When there is something written like this I had to read, and had to share this. Thanks Rebecca.
An affront to memory. Shame on you.
My Uncle George: He was an ex-POW relative I spoke of on Twitter tonight while decrying the actions of the EDL, thinking of how that would seem to him were he still alive. It's a subject I've been reluctant to bring up amid recent events because it's incredibly emotional. He had a massive effect on my life, my thinking, he was such an influence, and I still spend a lot of time fighting for recognition of what he went through.
He was part of the Navy, an Enfield regiment. He was my great, great uncle on my mother's side. He was captured by the Japanese in '42.
He was reluctant to share his experiences, they stuck with him until the end of his life, and knowing what they were to him I won't share them. I will say that upon his rescue from the camp, he witnessed the devastation of the bombs. That is something that he has never spoken of, to my understanding, beyond the fact he saw it.
The camp he was in didn't find out until months after the end of the war that it was over. A plane flew over the camp and, upon discovering it, dropped an issue of 'Reader's digest' which told the prisoners the news. They came back later to drop supplies (during the supply drop the plane crashed nearby). The captives within the camp overpowered the guards upon the news, taking control of the camp and then waiting for rescue.
They weren't taken back to the UK immediately, they were transported by Canadian troops back to Canada, as I mentioned previously, the route included much of the devastation within Japan. When they got to Canada they were given a meal - rather unfortunately the main part of which was rice. He collapsed upon before even taking a mouthful due to malnourishment and ill health as a result of his treatment in the camp. It turned out to be a good thing in a way. He was in such bad shape that he was told by doctors there that, had he eaten it, there was a good chance he would have died.
They brought him back to health at no cost and cared for him during the time it took to get him well enough to come home. The Canadian government gave each of the POWs from the rescue $5000 (or £5000, I can't remember) as compensation for what they went through.
They never received an apology from the Japanese government.

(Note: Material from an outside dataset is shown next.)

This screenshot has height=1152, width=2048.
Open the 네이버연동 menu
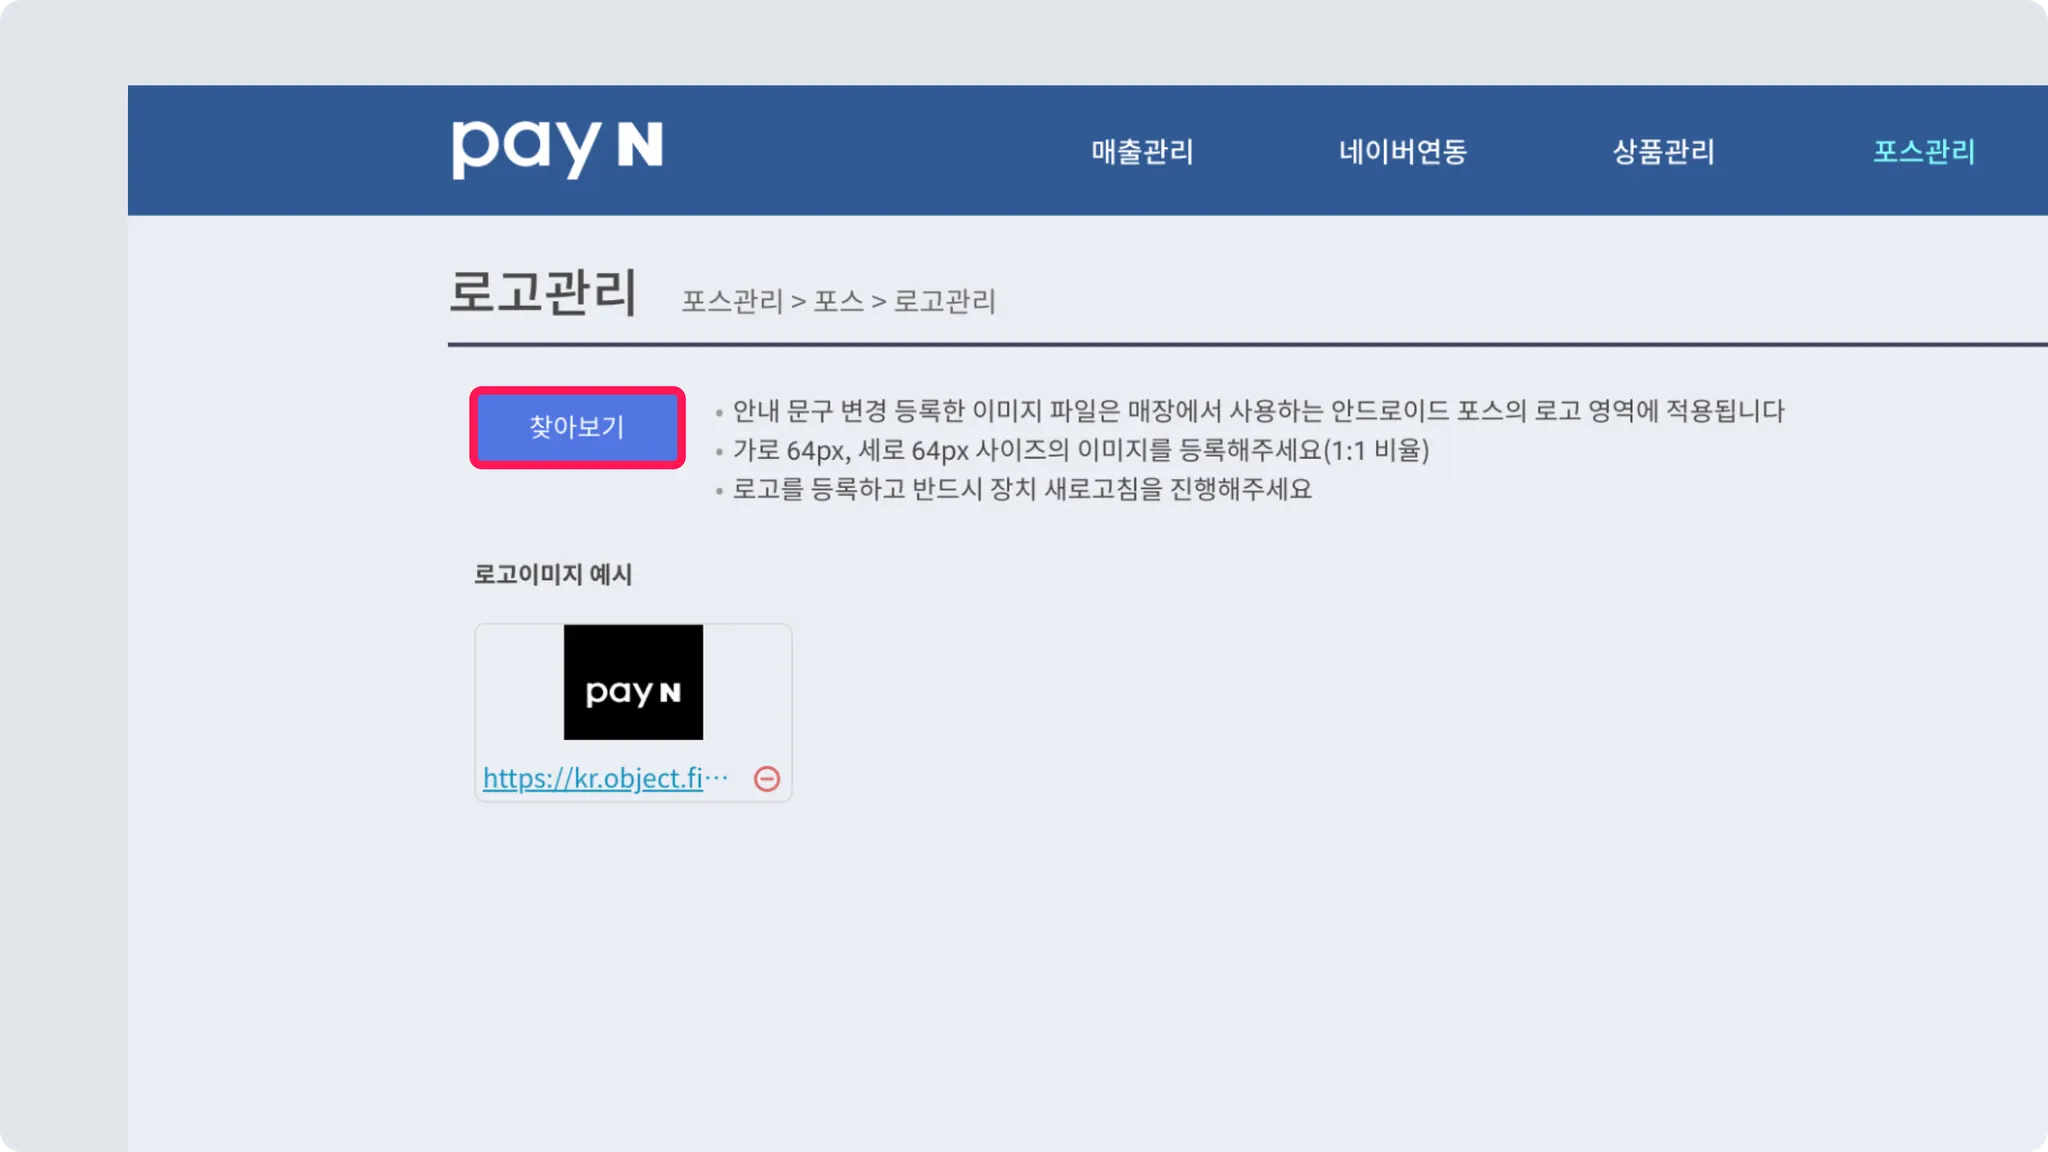(1402, 151)
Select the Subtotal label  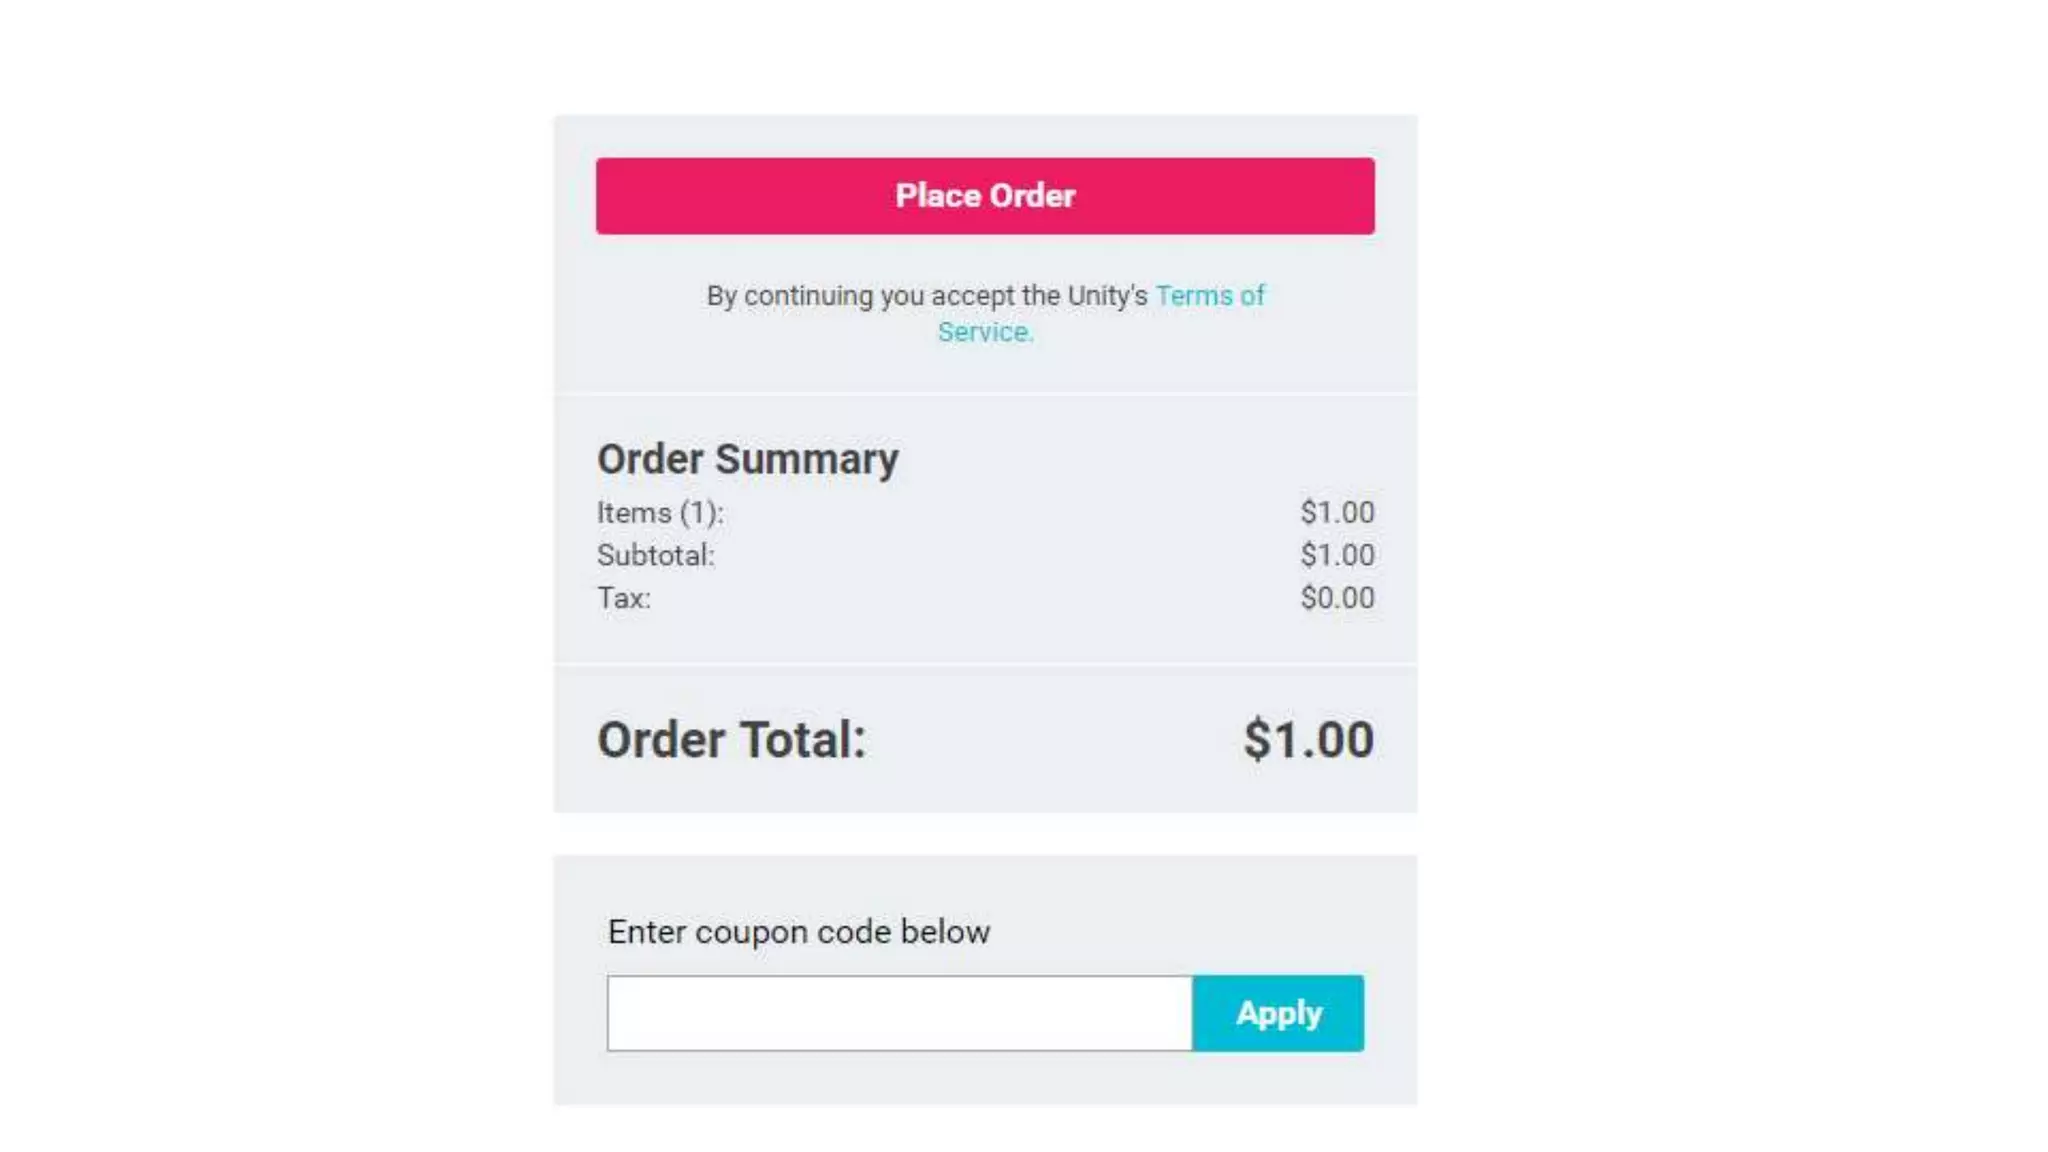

In his lifetime there was barely even an acknowledgement of the atrocities that occurred.
In the years after his death I continued to fight for that acknowledgement and apology on his behalf from the Japanese administration.
A number of years ago I moved from London to the West Country. My Mother bought a poppy from a RBL man selling them near to where we lived in the street and they began to talk. They were in the same regiment, on the same ship. Small world, eh?
He fought fascists. He fought for freedom. For memorials of the fallen to be thrown salutes akin to those they fought against, and suffered for as a result of their fighting that fascism, is a disgrace.
Those whose names are on those memorials, who those memorials were erected for, who were in receipt of those salutes fought against fascism, they fought for democracy, for freedom. For it to be on our streets now, for those salutes to be used to the those such as my Uncle George and his fellow men, is vile beyond words. To any and all of you who took part in such an affront to freedom and dignity, an affront to history and the suffering within it, shame on you. Shame on all you stand for.